So Pakistan came first to play four matches – two Tests, two Twenty20s – against Australia. Giles Clarke, the chairman of the ECB, was proud and happy to promote the cause and insisted that they would be welcome for other neutral matches next year and for the years to come.
Not now, not for a long time. The tour slipped headlong into cataclysm when spot-fixing allegations were made last month. Clarke made his feelings of rejection plain on the morning they were published by declining to shake the hand and barely being able to look at one of the accused, the teenager Mohammad Aamer, as he presented him a man of the series award after the fourth Test.
It was that Test in which Aamer and his fellow fast bowler, Mohammad Asif, are alleged to have bowled no-balls to order with the collusion of their captain, Salman Butt. All three have been suspended by the ICC while investigations are concluded but it does not look good for them.
The NatWest Series of one-day matches has continued uncomfortably. But the tour took another dreadful turn last Friday when, after The Oval one-day match, scoring patterns in Pakistan's innings were said to have matched a pre-arranged plan involving illegal bookies. Pakistan won the match by 23 runs.

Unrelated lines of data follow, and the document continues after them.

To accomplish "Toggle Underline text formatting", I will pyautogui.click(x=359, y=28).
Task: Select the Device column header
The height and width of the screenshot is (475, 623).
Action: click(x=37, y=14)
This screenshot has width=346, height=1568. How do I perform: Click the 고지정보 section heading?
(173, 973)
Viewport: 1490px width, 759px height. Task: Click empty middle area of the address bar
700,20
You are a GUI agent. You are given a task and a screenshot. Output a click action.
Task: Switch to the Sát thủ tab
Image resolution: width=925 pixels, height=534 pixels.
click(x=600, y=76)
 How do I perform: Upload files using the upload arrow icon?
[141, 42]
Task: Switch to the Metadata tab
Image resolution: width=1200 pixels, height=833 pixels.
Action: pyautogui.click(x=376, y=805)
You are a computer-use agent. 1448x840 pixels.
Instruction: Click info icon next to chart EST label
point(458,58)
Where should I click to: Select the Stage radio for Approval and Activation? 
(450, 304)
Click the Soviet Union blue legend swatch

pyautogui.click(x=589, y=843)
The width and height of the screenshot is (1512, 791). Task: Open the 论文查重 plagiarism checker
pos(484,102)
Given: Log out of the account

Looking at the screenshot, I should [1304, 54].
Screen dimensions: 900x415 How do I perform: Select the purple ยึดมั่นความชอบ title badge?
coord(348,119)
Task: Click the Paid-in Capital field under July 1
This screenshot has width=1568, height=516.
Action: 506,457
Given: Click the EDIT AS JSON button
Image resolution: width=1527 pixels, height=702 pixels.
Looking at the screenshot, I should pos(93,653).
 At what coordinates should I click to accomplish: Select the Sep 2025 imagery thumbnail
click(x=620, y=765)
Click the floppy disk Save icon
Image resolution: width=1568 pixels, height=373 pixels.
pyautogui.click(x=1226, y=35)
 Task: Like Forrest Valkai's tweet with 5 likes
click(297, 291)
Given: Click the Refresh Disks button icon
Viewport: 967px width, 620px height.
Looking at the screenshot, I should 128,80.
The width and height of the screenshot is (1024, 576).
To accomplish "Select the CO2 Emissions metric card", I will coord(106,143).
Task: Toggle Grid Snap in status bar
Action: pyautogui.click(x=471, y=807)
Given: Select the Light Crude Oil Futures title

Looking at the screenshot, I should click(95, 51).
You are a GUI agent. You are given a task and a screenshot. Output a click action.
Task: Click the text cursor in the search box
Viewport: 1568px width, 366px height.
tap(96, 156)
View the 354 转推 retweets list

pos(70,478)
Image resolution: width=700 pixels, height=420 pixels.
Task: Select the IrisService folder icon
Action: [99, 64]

Information was passed by The Sun to the ICC, which felt it has no choice but to launch an inquiry. Since when, all hell has been let loose again. Ijaz Butt, the chairman of the Pakistan Cricket Board, conversely accused England's players of throwing the Oval match "for enormous amounts of money" and England almost called off the tour.
The one point that all agreed on is that the end cannot come too soon. Both countries can then take a breather which may last some time. The temperature was raised further by the scuffle between Jonathan Trott of England and Wahib Riaz of Pakistan at nets before the fourth ODI at Lord's on Monday. Both sides clearly made the political decision to try to play down what was an unseemly exchange and no punishments have been handed out. Trott was kept well away from the prying media yesterday.
In this inflammatory atmosphere, it seems almost perverse to mention that the cricket has been ripping. England won the first two matches but Pakistan have pulled level because they have used wonderfully the advantage of bowling second under floodlights. But please let it end.
Timeline: How a scandalous three weeks played out
28 August The News of the World alleges Pakistan are involved in a spot-fixing scandal, stating that agent Mazhar Majeed was paid £150,000 for three pre-arranged no-balls to be bowled. He is arrested on suspicion of conspiracy to defraud bookmakers before being released on bail. Mohammad Aamer, Mohammad Asif and captain Salman Butt's phones are confiscated by police before they are interviewed.
30 August The ICC confirms that 82 matches involving Pakistan are under investigation.
2 September The three accused players are charged by the ICC under the anti-corruption code.
3 September ICC chief executive Haroon Lorgat confirms that Butt, Asif and Aamer are being questioned by police. They are released without charge.
5 September News of the World releases footage of the former Pakistan Test player Yasir Hameed in which he claims of the trio: "they were doing it [fixing] in almost every match."
10 September Salman Butt, Asif and Aamer's lawyers confirm the trio are to leave England for Pakistan and will play no further part in the tour as the one-day internationals begin.
17 September Police pass the Pakistan spot-fixing file to the Crown Prosecution Service.
18 September ICC launches an investigation into The Oval one-dayer after receiving information from The Sun on pre-ordained scoring patterns.
19 September Ijaz Butt, head of the Pakistani cricket board, claims that the England team were paid "enormous amounts of money" to lose the third one-day international held at The Oval. "There is loud and clear talk in bookie circles that some English players were paid," he says.
20 September Butt tries to distance himself from his previous remarks: "I have never said this. The bookies are saying this. I am not saying this." The England team threaten to sue Butt. Meanwhile, Jonathan Trott and Wahab Riaz are involved in a confrontation before the start of the fourth one-day international at Lord's. England batting coach Graham Gooch has to pull the pair apart.
England A J Strauss (capt), S M Davies (wkt), I J L Trott, I R Bell, P D Collingwood, E J G Morgan, M H Yardy, T T Bresnan, G P Swann, S C J Broad, J M Anderson.
Pakistan Kamran Akmal (wkt), Mohammad Hafeez, Asad Shafiq, Mohammad Yousuf, Fawad Alam, Umar Akmal, Shahid Afridi (capt), Abdul Razzaq, Umar Gul, Shoaib Akthar, Saeed Ajmal.
TV Sky Sports 1, HD1, 2-10pm
Weather Warm and sunny with a chance of light showers in the evening. Maximum temperature: 20C.
The series so far
First ODI (Riverside): England won by 24 runs.
Second ODI (Headingley): England won by 4 wickets.
Third ODI (The Oval): Pakistan won by 23 runs.
Fourth ODI (Lord's): Pakistan won by 38 runs.